GOAL OF THE EXERCISE => Whenever the word "dimensions" turns up in a line of the data below, copy that line.

------------------------------

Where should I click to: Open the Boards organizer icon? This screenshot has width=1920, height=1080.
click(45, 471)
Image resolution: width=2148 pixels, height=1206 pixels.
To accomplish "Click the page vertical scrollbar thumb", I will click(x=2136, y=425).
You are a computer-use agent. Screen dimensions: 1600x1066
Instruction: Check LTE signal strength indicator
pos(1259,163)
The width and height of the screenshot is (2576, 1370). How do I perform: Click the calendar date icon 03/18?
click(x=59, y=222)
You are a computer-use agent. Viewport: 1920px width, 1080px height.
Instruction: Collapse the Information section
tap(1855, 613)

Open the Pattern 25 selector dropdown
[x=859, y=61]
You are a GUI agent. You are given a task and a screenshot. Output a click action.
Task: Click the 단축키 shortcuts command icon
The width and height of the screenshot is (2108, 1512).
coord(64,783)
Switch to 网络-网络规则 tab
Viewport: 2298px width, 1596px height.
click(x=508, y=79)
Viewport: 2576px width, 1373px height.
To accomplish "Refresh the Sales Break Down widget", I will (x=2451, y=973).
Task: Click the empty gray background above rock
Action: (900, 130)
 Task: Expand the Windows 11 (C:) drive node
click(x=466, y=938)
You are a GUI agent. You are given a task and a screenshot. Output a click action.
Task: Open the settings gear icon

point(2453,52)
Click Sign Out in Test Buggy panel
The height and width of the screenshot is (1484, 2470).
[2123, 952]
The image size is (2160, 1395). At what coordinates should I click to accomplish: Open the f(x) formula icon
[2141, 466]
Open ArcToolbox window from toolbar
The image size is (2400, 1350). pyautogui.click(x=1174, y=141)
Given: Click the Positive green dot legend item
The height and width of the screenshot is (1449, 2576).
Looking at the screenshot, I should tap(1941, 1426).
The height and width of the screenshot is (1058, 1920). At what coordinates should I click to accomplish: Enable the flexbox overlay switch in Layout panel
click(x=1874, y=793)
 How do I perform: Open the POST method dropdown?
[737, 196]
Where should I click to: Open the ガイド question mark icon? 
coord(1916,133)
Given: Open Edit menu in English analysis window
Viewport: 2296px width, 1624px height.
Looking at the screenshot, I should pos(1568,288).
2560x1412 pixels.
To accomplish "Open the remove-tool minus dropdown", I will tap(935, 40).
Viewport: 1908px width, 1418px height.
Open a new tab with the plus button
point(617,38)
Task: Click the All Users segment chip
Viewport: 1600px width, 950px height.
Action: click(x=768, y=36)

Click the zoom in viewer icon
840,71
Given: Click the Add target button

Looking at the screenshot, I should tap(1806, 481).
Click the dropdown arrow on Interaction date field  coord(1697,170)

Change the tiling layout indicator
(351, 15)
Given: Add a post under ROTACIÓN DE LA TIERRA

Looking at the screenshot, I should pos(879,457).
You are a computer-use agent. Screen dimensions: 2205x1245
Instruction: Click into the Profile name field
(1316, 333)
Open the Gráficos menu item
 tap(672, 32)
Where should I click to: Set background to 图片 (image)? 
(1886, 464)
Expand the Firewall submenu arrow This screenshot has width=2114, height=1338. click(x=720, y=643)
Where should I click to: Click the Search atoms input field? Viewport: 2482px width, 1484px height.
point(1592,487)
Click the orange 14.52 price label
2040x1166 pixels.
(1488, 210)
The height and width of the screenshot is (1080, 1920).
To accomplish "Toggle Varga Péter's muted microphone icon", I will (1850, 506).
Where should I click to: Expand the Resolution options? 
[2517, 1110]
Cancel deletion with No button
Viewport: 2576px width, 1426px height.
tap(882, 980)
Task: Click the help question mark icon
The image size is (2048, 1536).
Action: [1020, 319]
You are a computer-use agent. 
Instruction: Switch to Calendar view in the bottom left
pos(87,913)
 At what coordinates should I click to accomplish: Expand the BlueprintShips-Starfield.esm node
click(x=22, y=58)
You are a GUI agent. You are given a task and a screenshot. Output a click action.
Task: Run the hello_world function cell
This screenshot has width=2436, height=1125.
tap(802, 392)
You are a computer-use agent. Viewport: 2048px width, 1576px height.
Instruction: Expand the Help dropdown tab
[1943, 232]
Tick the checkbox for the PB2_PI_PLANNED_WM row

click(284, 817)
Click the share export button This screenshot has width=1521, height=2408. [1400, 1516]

------------------------------

SOLVED EXERCISE =>
You are a computer-use agent. Screen dimensions: 1600x1066
You are a computer-use agent. Screen dimensions: 2205x1245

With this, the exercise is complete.